I was among the many excited users when Apple released AirPort Express with its streaming music capabilities in June, but not for the same reason as most. Already a veteran user of Elgato’s Eye Home and Slim Devices Squeezebox, Apple’s interfaceless AirTunes just didn’t appeal to me. The fact I could use the device as a mobile base station was initially the reason I wanted one and figured that was where I would get the most use.
While I was impressed with AirPort Express as a mobile Base Station, it wasn’t until later that I realized I was missing the best feature of all: AirTunes.
A couple of things impressed me about AirTunes. First, the music sounded clearer and fuller at a lower volume than I was ever able to produce before; The setup was easier than what I expected to stream music and I got a second base station, essentially extending my network. There was one thing that still bothered me: AirTunes had no user interface.
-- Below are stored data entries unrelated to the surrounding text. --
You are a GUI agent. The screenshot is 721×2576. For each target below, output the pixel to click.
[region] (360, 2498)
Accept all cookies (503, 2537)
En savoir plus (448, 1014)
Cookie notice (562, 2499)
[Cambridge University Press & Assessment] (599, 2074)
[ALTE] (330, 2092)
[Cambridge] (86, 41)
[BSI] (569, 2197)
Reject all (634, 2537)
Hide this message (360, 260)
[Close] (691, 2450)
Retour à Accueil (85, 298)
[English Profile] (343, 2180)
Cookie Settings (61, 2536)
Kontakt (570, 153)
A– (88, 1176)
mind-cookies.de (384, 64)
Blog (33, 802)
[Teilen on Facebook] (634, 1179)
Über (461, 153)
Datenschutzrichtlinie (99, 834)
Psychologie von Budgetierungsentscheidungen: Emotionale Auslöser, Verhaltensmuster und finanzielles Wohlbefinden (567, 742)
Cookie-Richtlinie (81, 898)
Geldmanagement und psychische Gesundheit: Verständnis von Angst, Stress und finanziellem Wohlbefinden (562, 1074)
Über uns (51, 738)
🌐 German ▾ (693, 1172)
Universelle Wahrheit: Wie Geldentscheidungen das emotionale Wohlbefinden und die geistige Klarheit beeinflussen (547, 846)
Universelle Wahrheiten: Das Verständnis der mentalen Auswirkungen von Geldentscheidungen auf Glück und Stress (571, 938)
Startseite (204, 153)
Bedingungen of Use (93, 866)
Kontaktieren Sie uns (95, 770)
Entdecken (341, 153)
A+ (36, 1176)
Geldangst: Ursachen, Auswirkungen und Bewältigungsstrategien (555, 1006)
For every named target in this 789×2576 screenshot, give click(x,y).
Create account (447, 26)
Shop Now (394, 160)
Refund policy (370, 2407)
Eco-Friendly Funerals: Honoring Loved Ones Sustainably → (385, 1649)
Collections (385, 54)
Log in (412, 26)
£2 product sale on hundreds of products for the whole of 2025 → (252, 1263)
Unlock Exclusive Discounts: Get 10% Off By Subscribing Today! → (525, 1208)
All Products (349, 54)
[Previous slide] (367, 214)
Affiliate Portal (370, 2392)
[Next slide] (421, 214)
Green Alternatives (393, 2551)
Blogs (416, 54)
I know I could have just copied my music library to another computer and run it from there, but I have been very careful to have central repository for my music and that was on my server. I could also just share the music in iTunes, but again I have been very careful to keep my ratings and song play count up to date and sharing won’t update those items. I needed a piece of software that could stream my music, be a remote control for AirTunes and keep my play count and ratings up to date.
A tall order, but I found something that could do that and more — Shirt Pocket’s netTunes.
Shareware developer Dave Nanian made netTunes as a companion to AirTunes to solve the problems users of AirTunes encountered. Not only does netTunes solve my problems, but it also allows my wife and kids to connect to my music and play my authorized songs on the home stereo.
When installed, netTunes asks if you want to configure the application as a server or client. On my music server, I installed it as a netTunes Server, while on all the other systems I installed it as a client. NetTunes reminds me a lot of VNC or Apple Remote Desktop — the iTunes window you see is not local, it is actually communicating with the server and showing the iTunes application on my music server.
The quality of music coming through the home stereo is no different than if I wasn’t using netTunes — after all, netTunes is just an interface to the server itself.
NetTunes Server costs US$19.95, allowing an unlimited number of free clients to connect.
I will have a more in-depth review of netTunes this week, but so far it has surpassed my expectations, which I didn’t think could be done in this instance.